Estaba todavía probando el juego y balanceo de su nuevo tesoro.

—Pero siempre es conveniente tener una raqueta en reserva —le aconsejó su nueva amiga—. ¡Cielos! —exclamó al echar una ojeada a su reloj—. Es mucho más tarde de lo que creía. Tengo que irme al vuelo.

—¿Necesita un taxi? Puedo telefonear…

—No, gracias, querida. Mi coche está junto a la puerta de entrada. Lo dejé allí para no verme obligada a dar la vuelta en un espacio tan estrecho. Adiós. Encantada de haberla conocido. Espero que le guste la raqueta.

Echó una verdadera carrera a lo largo del sendero que conducía hasta la verja de entrada. Jennifer le gritó de nuevo: «Muchísimas gracias». Después, deleitándose de satisfacción, fue en busca de Julia.

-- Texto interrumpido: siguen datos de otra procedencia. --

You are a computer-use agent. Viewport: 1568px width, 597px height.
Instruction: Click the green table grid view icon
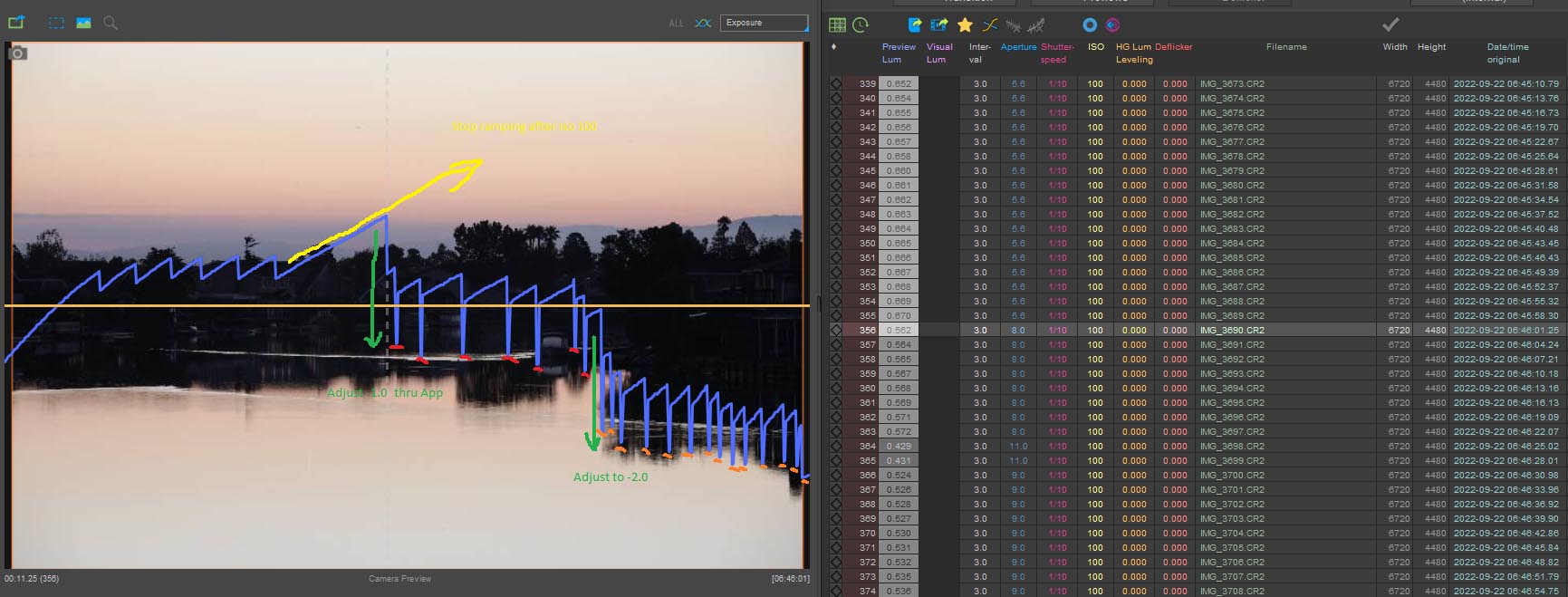coord(837,25)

—¡Mira! —exclamó, floreando la raqueta teatralmente.

—¡Ahí va! ¿Dónde te has hecho con eso?

—Me la ha regalado mi madrina. Tía Gina. No es tía mía, pero la llamo así. Me imagino que mamá le contó algo de que yo estaba gruñendo por causa de la raqueta. Es formidable, ¿verdad? Tengo que acordarme de escribirle dándole las gracias.

—Espero que lo hagas —dijo Julia, virtuosamente.

—Bueno, ya sabes que una se olvida a veces de hacer las cosas. Incluso aquellas cosas que una se había propuesto hacer. Mira, Shaista —añadió, al acercárseles esta última—. Tengo una raqueta nueva. ¿No es un encanto?

—Debe haberte costado muy cara —ponderó Shaista, escudriñándola con atención—. Me gustaría saber jugar bien al tenis.

—No haces más que meterte encima de la pelota.

—Es que no me entero nunca por dónde va a venir —declaró Shaista, dudosa—. Antes de regresar a casa, tengo que encargarme en Londres algunos «shorts» verdaderamente buenos. O un traje de tenis como los que lleva Ruth Allen, la campeona americana. Quizá me encargue las dos cosas —tal pensamiento la hizo sonreír con placer.

—Shaista no piensa más que en trapos —observó Julia, despectivamente, al separarse de aquélla—. ¿Te parece a ti que nosotras llegaremos a ser alguna vez como ella?

—Imagino que sí —le contestó lúgubremente Jennifer—. Será un aburrimiento horrible.

Entraron en el pabellón de deportes, ahora dejado oficialmente vacante por la Policía, y Jennifer colocó cuidadosamente su nueva raqueta en la prensa.

—¿No es maravillosa? —dijo, dando a la raqueta un golpecito afectuoso.

—¿Qué has hecho con la vieja?

—Oh, se la llevó ella.

—¿Quién?

—La mujer que me trajo ésta. Conoció a mi tía Gina en un cocktail party y como iba a venir hoy cerca de aquí, tía Gina le dijo que si podía traerme ésta y que yo le entregara la otra para ponerle cuerdas nuevas.